* [Problem to solve]: Copying starts at the line containing "This screenshot has width=960, height=720." and stops after the last line of the records; each line is repeated exactly, and pictures are skipped.

Data shown Start Marker

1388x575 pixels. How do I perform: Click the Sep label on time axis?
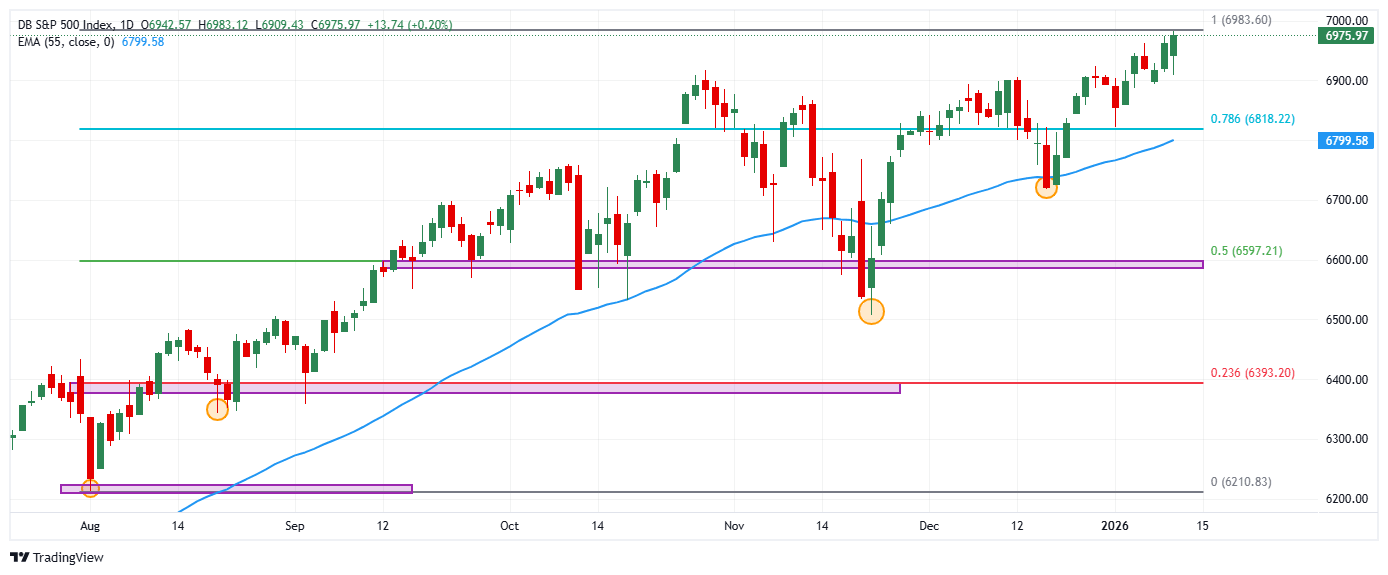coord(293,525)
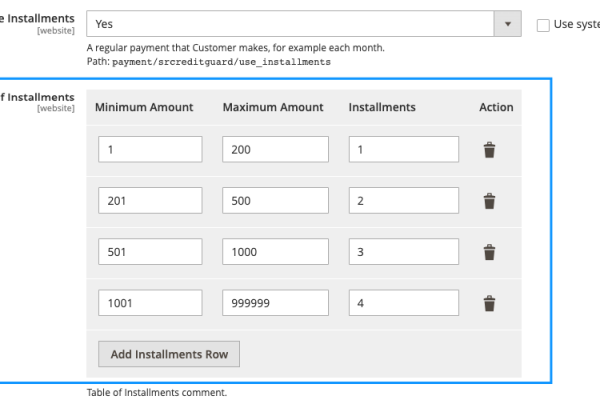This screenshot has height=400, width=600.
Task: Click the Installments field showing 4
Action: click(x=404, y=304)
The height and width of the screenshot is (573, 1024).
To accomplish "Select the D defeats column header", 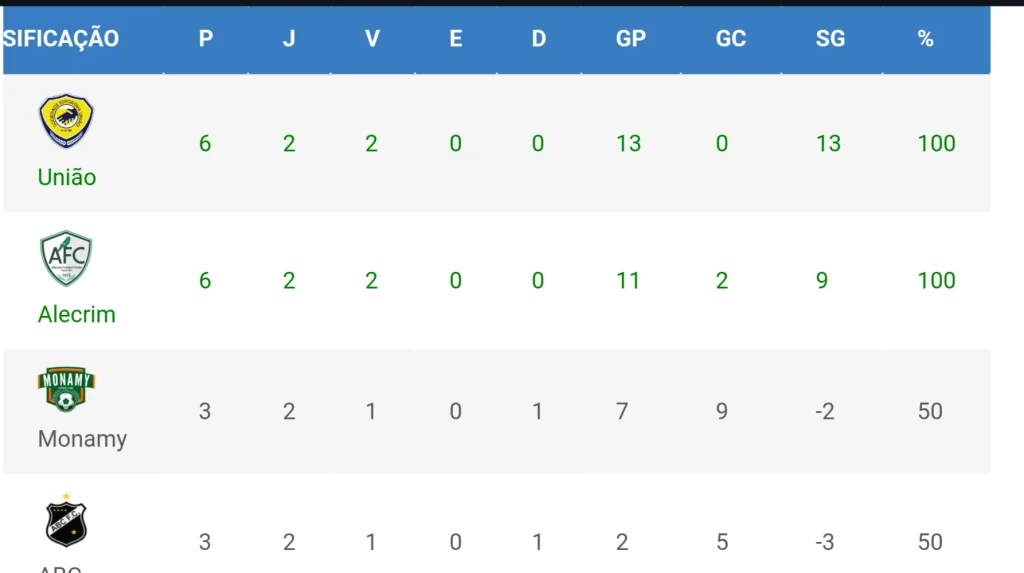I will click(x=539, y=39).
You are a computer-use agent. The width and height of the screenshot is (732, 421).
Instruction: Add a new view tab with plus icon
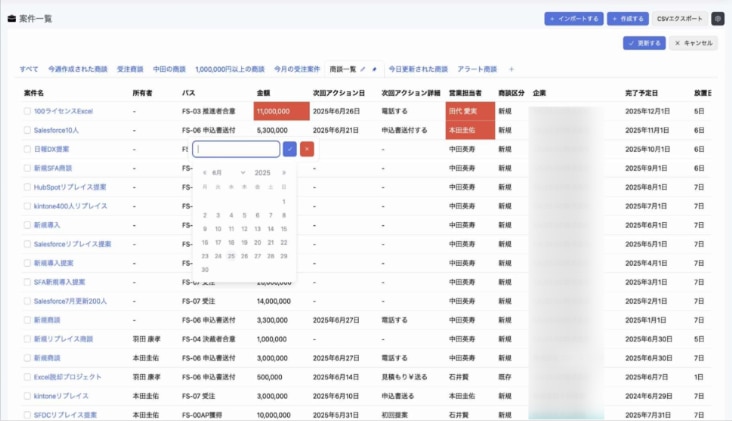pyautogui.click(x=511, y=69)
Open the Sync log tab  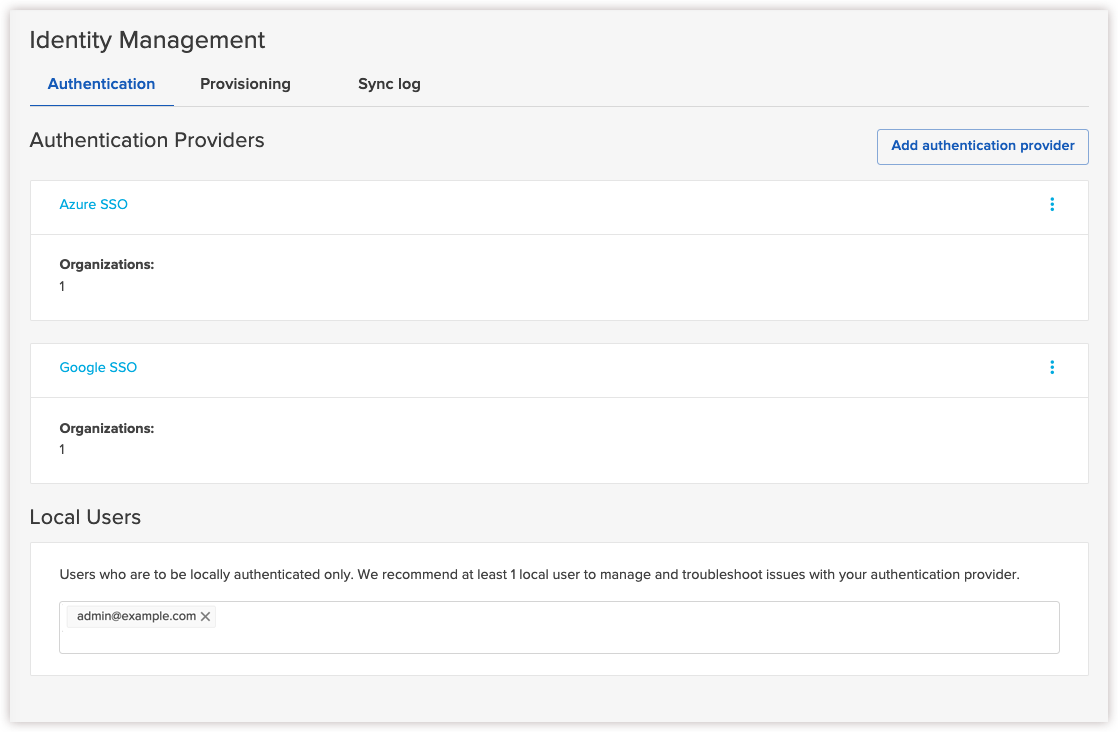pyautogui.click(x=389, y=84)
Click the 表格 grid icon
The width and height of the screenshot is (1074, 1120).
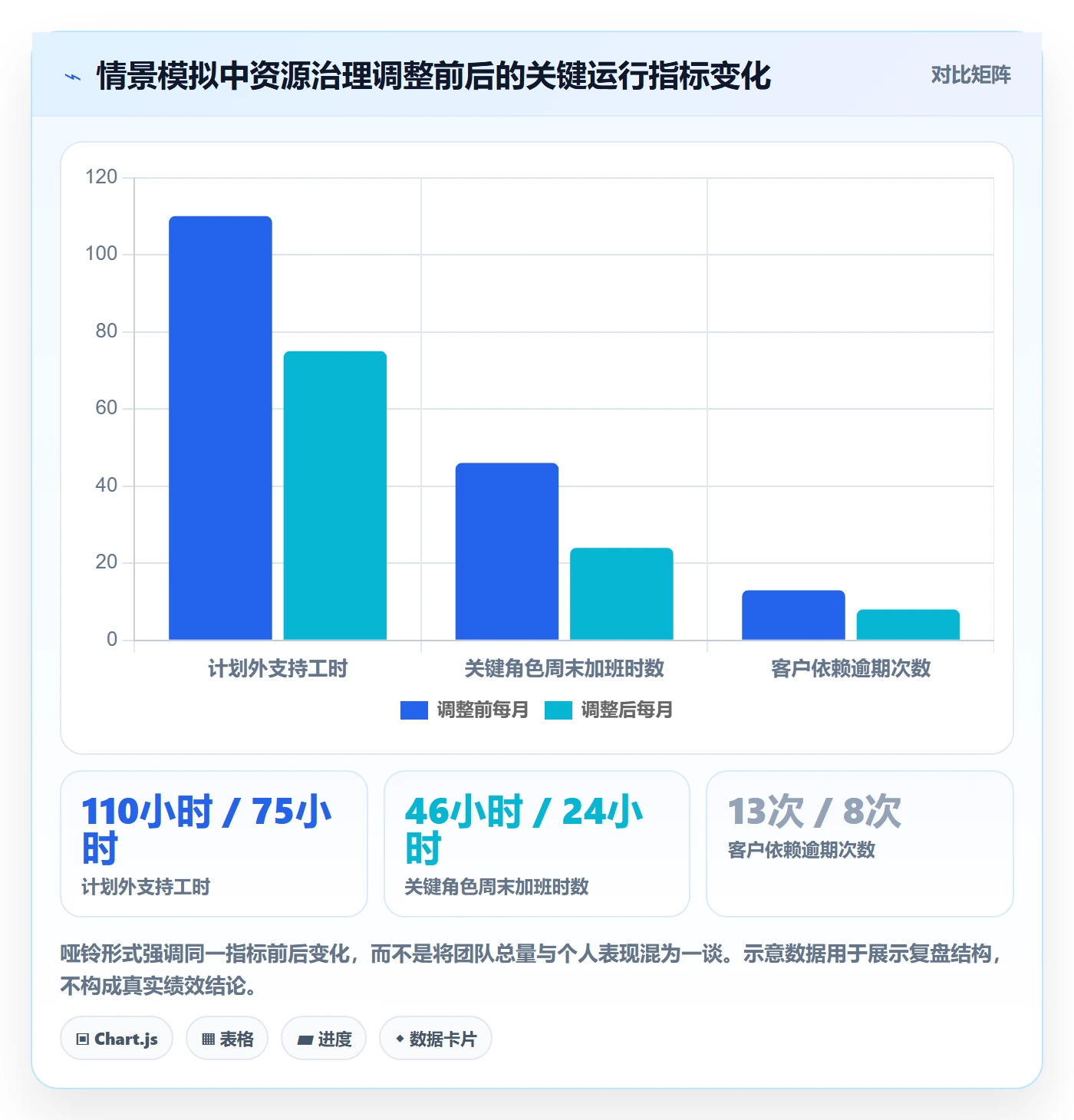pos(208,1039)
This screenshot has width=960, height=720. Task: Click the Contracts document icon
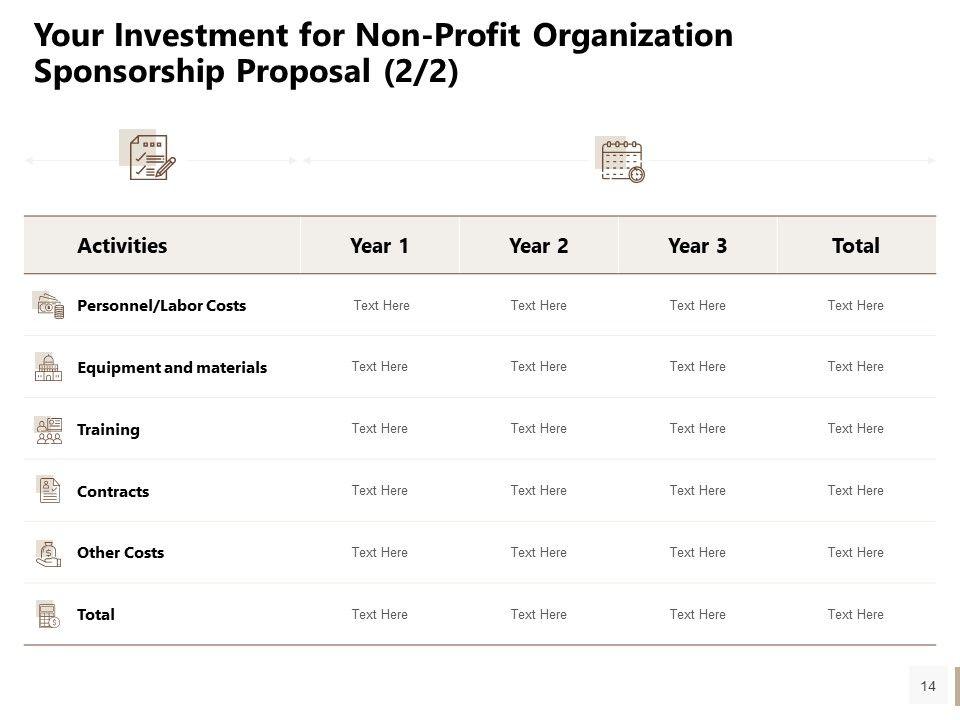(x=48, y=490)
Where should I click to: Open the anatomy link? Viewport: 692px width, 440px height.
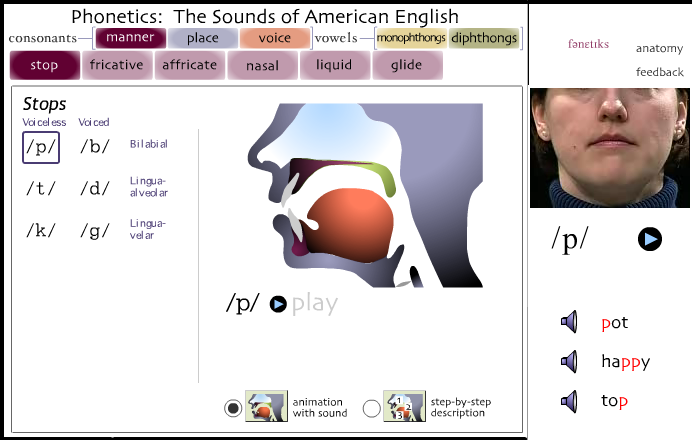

Data shown End Marker

* [Exercise response]:
This screenshot has width=960, height=720. Task: Click the Contracts document icon
(x=48, y=490)
Where should I click to: Open the anatomy link? Viewport: 692px width, 440px height.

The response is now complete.